A cow has 13 ribs per side. Butchers refer to these ribs in ascending order from the front of the animal to the back. The first five ribs (1 through 5) are in the chuck section, the next seven (6 through 12) are the rib section, and the 13th is part of the loin. Ribs 6 through 12 are sold as prime rib.

Senior Editor Lan Lam breaks down a rib section into first and second-cut prime rib roasts.

How to Shop for Prime Rib

A whole seven-rib roast can weigh between 14 and 22 pounds, so butchers often divide the roast into two smaller roasts called the first cut and the second cut. Whichever cut you buy, count on 1 pound per person.

Our Favorite: The First Cut

The more desirable of the two cuts, which is closer to the loin, consists of ribs 10 through 12. This cut is more desirable because it contains the large, single rib-eye muscle, which is uniform and tender.

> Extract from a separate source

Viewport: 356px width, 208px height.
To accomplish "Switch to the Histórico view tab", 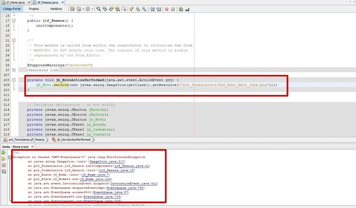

Alternate names: Loin end, small end

Our Second Choice: The Second Cut

This cut, consisting of ribs 6 to 9, is closer to the chuck end, which also means it’s made up of a mosaic of different muscles that don’t look as uniform and attractive when sliced. This cut also contains more connective tissue than a first-cut roast. Still, it’s an excellent roast that some cooks prefer since it contains more fatty pockets than the first cut, and fat adds flavor.

Alternate name: Large end

Prime Grade versus Choice Grade

Prime is the highest quality grade that the U.S. Department of Agriculture assigns to beef available to consumers. It indicates that the meat is heavily marbled with intramuscular fat (10 to 13 percent), which refers to the streaks of white fat between muscle fibers and which make it particularly flavorful and tender.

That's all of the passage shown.